### Task statement
Go through the entries below and return every line that contains "computer".

### Supplied material

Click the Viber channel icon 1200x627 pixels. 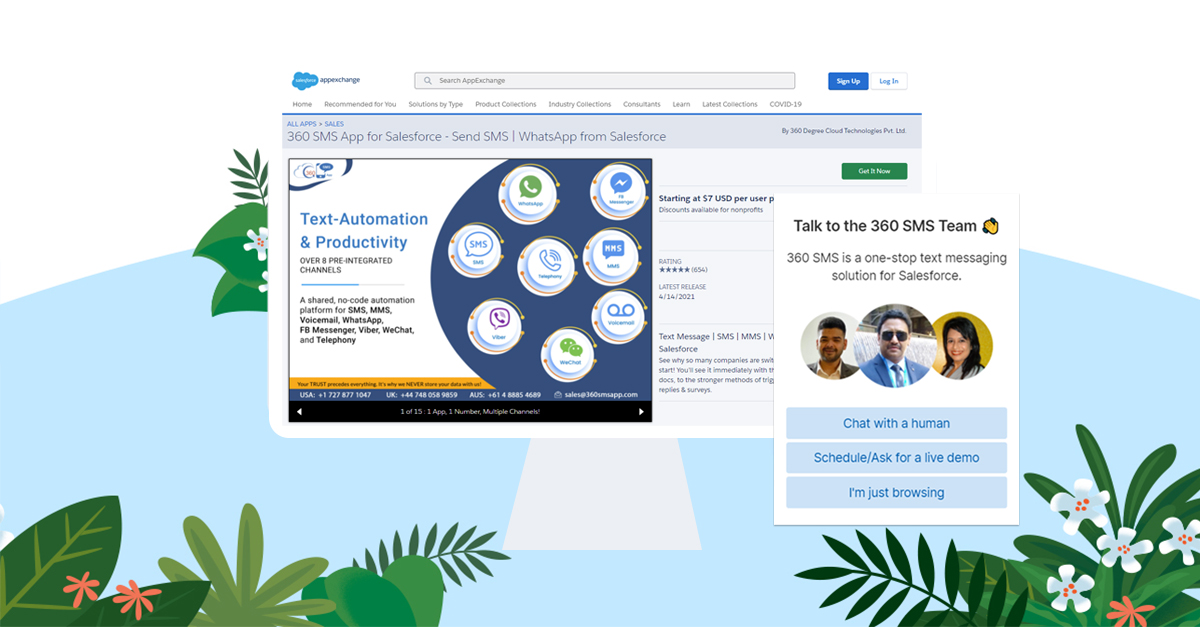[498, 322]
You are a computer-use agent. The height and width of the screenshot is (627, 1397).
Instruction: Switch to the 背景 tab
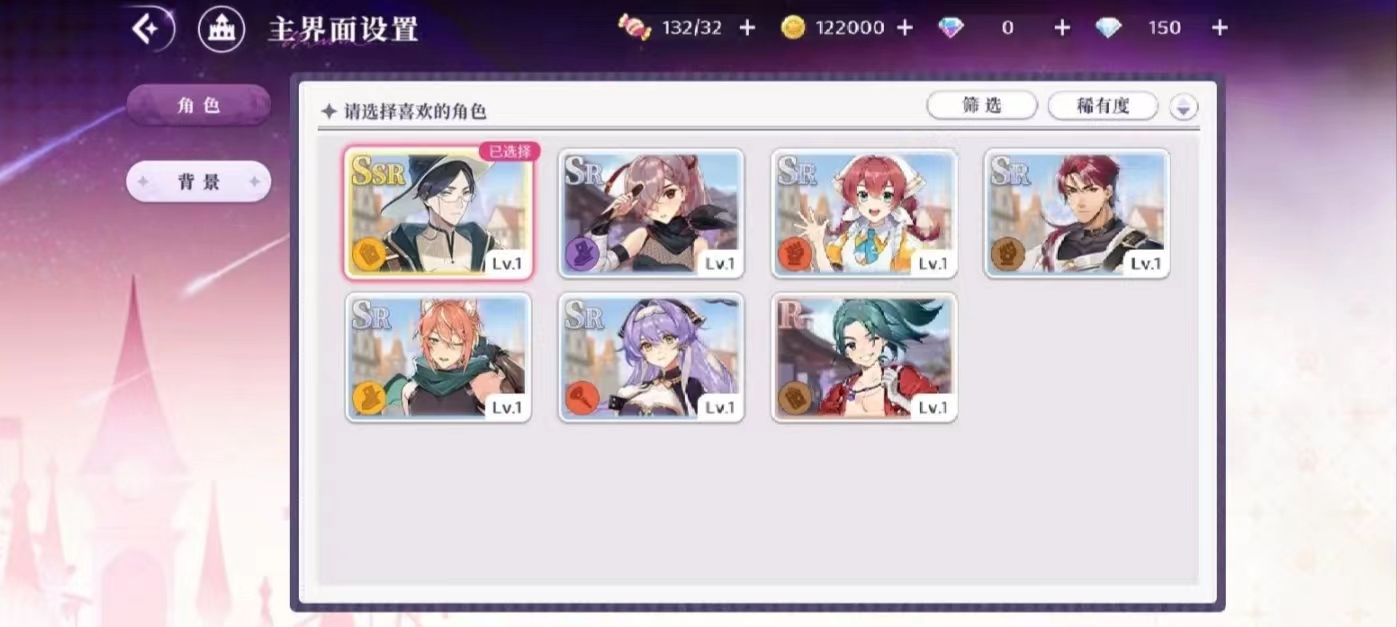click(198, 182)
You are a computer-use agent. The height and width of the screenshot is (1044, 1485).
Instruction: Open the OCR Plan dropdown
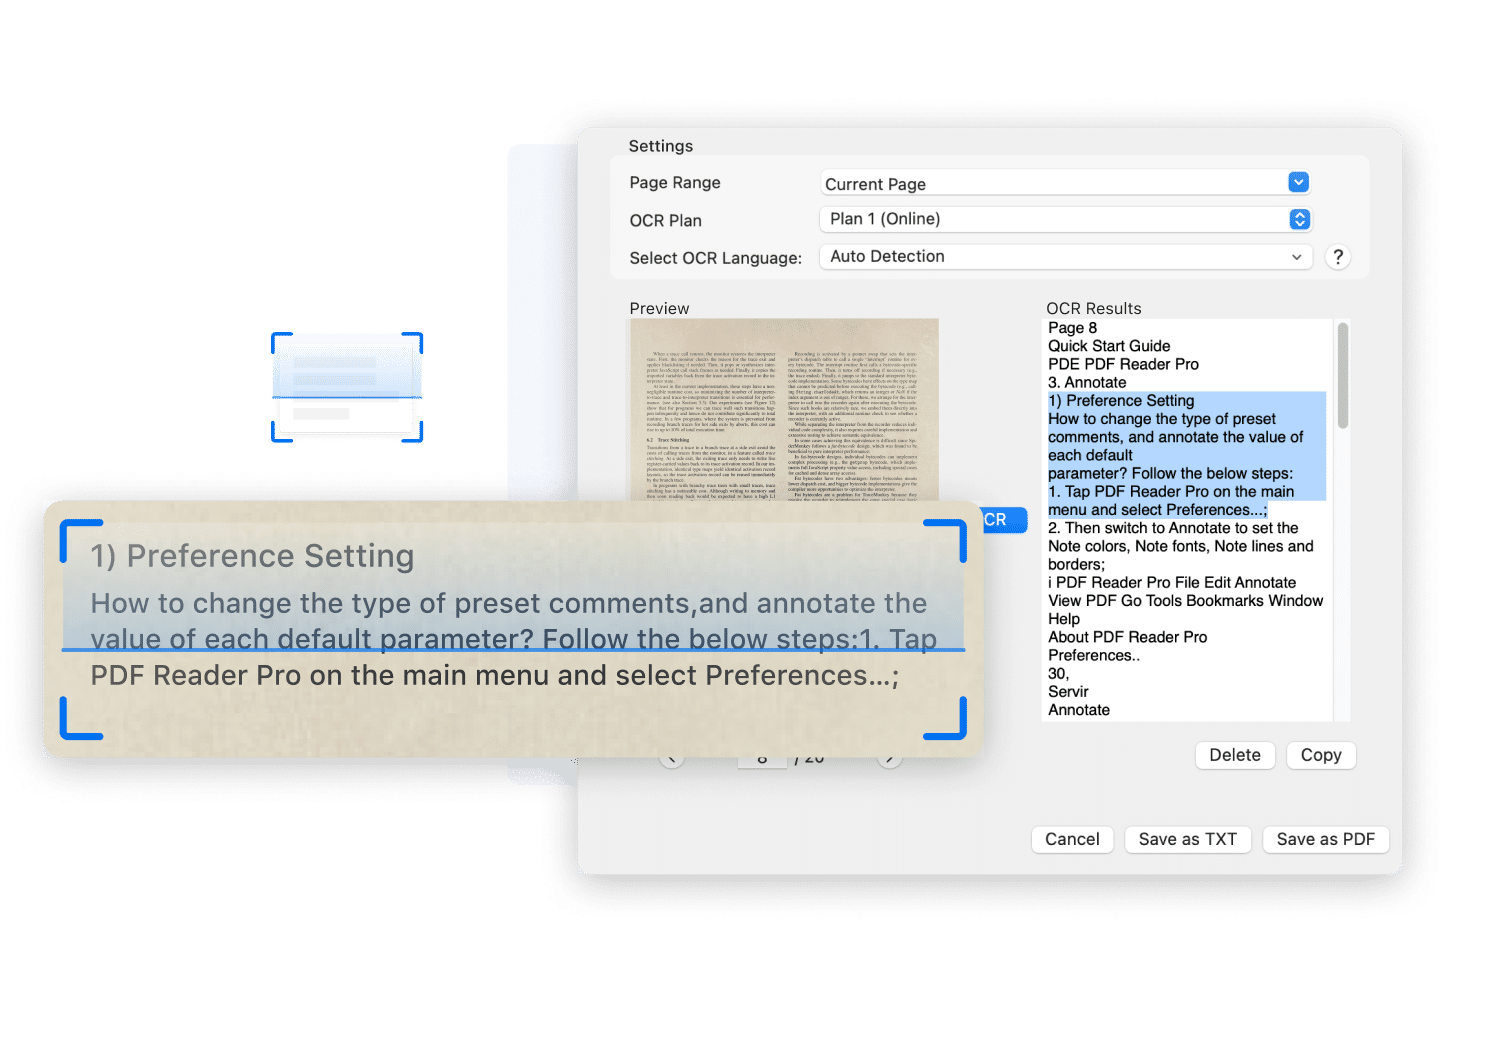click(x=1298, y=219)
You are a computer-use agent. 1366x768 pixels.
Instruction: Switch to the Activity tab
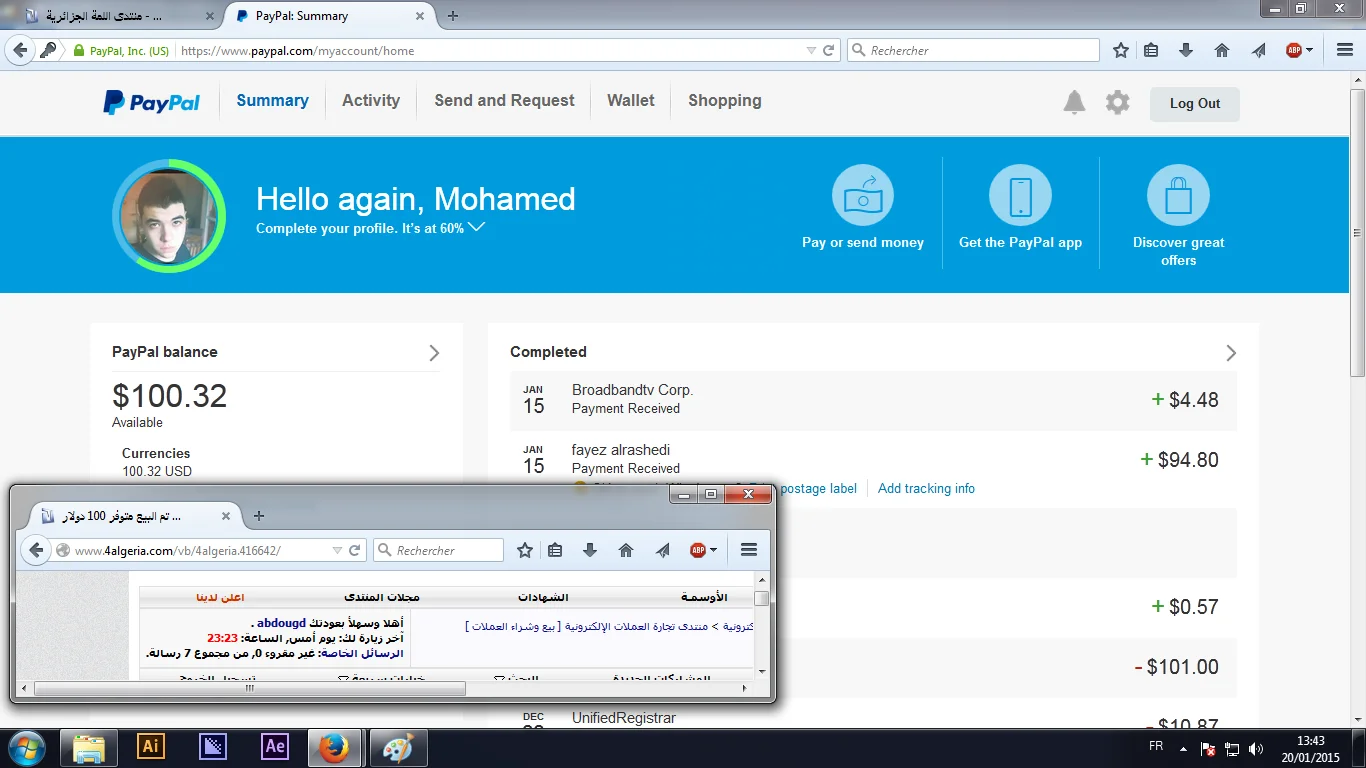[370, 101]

### Result for this task
You are a computer-use agent. The height and width of the screenshot is (627, 1397).
You are a computer-use agent. The height and width of the screenshot is (1044, 1485).
You are a computer-use agent. 1366x768 pixels.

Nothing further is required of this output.